Cinderella Goes to Houston

I've never been a huge fairy tale fan--fancy, puffy dresses really aren't my style, and I guess just was never convinced that those perfect, happy endings were representative of REAL life. There were no posters of prince charming in my childhood bedroom. Some people might say that I had a mature perspective for a kid, or maybe I was just a cynic from a young age...

As an alternative to dreams of riding off into the sunset on a white horse, I've always been a strong believer in hard work as a vehicle for accomplishment, and a believer in reciprocity for said work. Study hard, get good grades; train hard, run fast... I was never waiting for the perfect life to drop in my lap, but I guess I always had this expectation that if I gave my best effort I would have something to show for it. In some ways, that expectation was my version of a fairy tale, the embodiment of how (the ideal) life should work.

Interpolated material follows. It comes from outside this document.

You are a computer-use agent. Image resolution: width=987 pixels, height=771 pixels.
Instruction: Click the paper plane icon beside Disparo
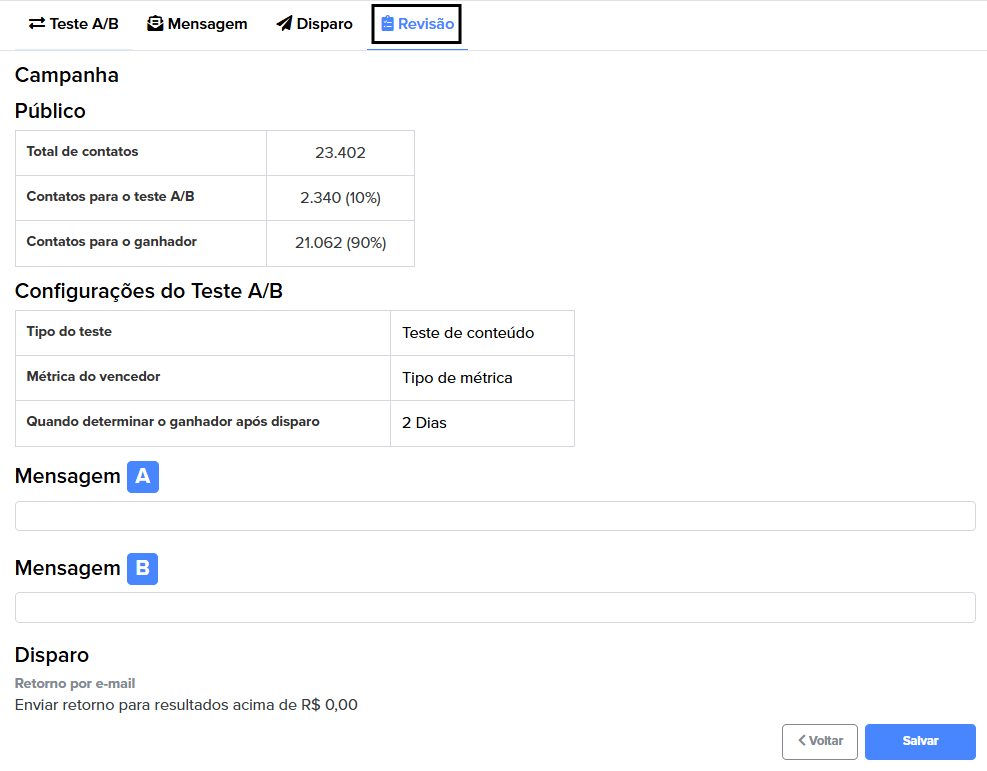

Fast forward 20-something years and thousands of miles run later, and my view of fairy tale endings has gotten more cynical. Forget prince charming, after my my college running career was over, I didn't have much confidence in hard work either. I had no expectation of ever competing, at any level, again. It was easy to see why I was discouraged. After a high school career spent as a the big fish in the small pond of Colorado 3A running, during which I improved steadily for 4 years, I commenced my college career expecting more of the same. With new training partners, a fantastic coach, a higher level of competition, and the obligatory increase in miles and hard work, how could I not improve?

I wasn't really counting on spending my years as a collegiate athlete trying to claw my way back to some semblance of fitness after a freshman year characterized by 3 surgeries and 9 months of no exercise whatsoever. I walked away from my college career with a few great memories and some amazing friends, but primarily with nothing to show for it running-wise except a lot of frustration. Despite diligently completing every imaginable form of cross-training, running 80+ mile weeks, and getting enough rest, my best college race times were slower than what I had run as a sophomore in high school. Not exactly the outcome I had envisioned. It's fair to say I wasn't exactly planning on a post-collegiate competitive running chapter, let alone a successful one.

But life always has a few surprises up its sleeve. And so here I sit, writing a blog as a member of BRC/adidas. My post-collegiate running has already surpassed my expectations: I have been fortunate enough to be able to enjoy running, train hard, and stay healthy. As a bonus, I have set new PRs at every distance from 800-half marathon. The cynical side of me is slowly starting to regain confidence in the power of hard work (mixed with a little patience). Fairy tales? Nah, still don't believe in those. Then I traveled to Houston for the USA Half Marathon Championships.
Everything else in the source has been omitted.